In vivo antimalarial activities of mono- and bis quaternary ammonium salts interfering with Plasmodium phospholipid metabolism

Abstract

We previously showed that quaternary ammonium salts have potent antimalarial activities against the blood stage of drug-resistant Plasmodium falciparum. In the present study, 13 compounds of this series were comparatively assessed in murine in vivo malarial models. Mice infected with Plasmodium berghei were successfully treated with 11 quaternary ammonium salts in a 4-day suppressive test with a once-daily intraperitoneal administration. The dose required to decrease parasitemia by 50% (ED(50)) ranged from 0.04 to 4.5 mg/kg of body weight. For six mono- and three bis-quaternary ammonium salts, the therapeutic indices (i.e., 50% lethal dose and ED(50)) were higher than 5, and at best, around 20 to 30 for five of them (E6, E8, F4, G5, and G25), which is comparable to that of chloroquine under the same conditions. Plasmodium chabaudi was significantly more susceptible to G5, G15, and G25 compounds than P. berghei. Similar therapeutic indices were obtained, regardless of the administration mode or initial parasitemia (up to 11.2%). Parasitemia clearance was complete without recrudescence. Subcutaneously administered radioactive compounds had a short elimination half-life in mice (3.5 h) with low bioavailability (17.3%), which was likely due to the permanent cationic charge of the molecule. The high in vivo therapeutic index in the P. chabaudi-infected mouse model and the absence of recrudescence highlight the enormous potential of these quaternary ammonium salts for clinical malarial treatment.

FIG. 1.

In vivo G25 antimalarial activity against three different rodent strains.
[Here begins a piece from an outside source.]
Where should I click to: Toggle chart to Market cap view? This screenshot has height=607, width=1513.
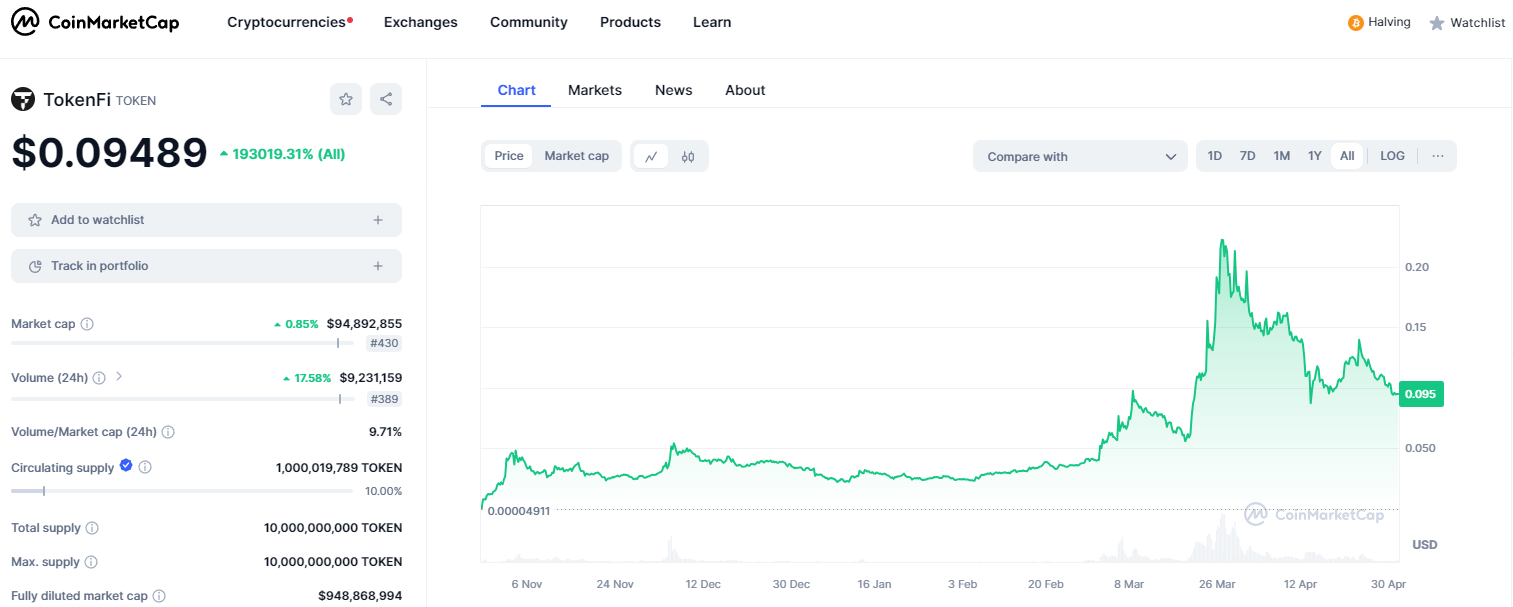coord(576,156)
Mice were i.p. inoculated with P. chabaudi (▪) or P. berghei strain N (•) or NS (○), as described in Materials and Methods. Animals were treated twice daily for 4 consecutive days; the first drug injection started 1 h after parasite inoculation. G25 was administered i.p. Parasitemia was determined on the day following the last treatment, and the ED₅₀ was estimated from a plot of log dose against activity (expressed as a percentage of the control). The results are expressed as means ± standard errors of the means (n ≥ 3).

FIG. 2.

In vivo G25 antimalarial activity against P. berghei as a function of the route of drug administration to mice. Mice were infected i.v. with 10⁷ P. berghei (strain NS)-infected erythrocytes, and G25 was administered twice daily for 4 days either i.p. (•), s.c. (▪), or orally (▴). The first drug administration began 24 h after parasite inoculation.

FIG. 3.

Curative G25 (0.9 mg/kg) antimalarial activity against P. chabaudi-infected mice as a function of parasitemia and the treatment window. Mice were inoculated i.v. with 10⁷ P. chabaudi-infected erythrocytes at time zero. Animals were then s.c. treated with G25 either for 8 (filled symbols) or 4 (open symbols) consecutive days in comparison with untreated controls (x). The treatment began either on the day of infection (parasitemia = 0.05%) (A), on day 2 (parasitemia = 3.5%) (B), or on day 4 (parasitemia = 11.2%) (C). The parasitemia level was determined daily between time zero and time zero plus 11 days. The points at 100% parasitemia corresponded to the death of control mice. Black arrows correspond to the beginning (upward direction) and end (downward direction) of the 8-day treatment period; white arrows correspond to the end of the 4-day treatment period.

FIG. 4.

Plasma concentration-time profile of tritiated F4 following i.v. (⧫) and s.c. (◊) administration to uninfected mice. Uninfected Swiss mice (male, 34 g) were injected either i.v. (⧫) with 100 μl of [³H]F4 (0.26 μCi/nmol) dissolved in saline or s.c. (◊) (27 μCi/mmol). The single injection contained the radioactive compound at a dose of 0.75 mg/kg (i.v.) or 60 mg/kg (s.c.). The figure shows the results for one typical experiment.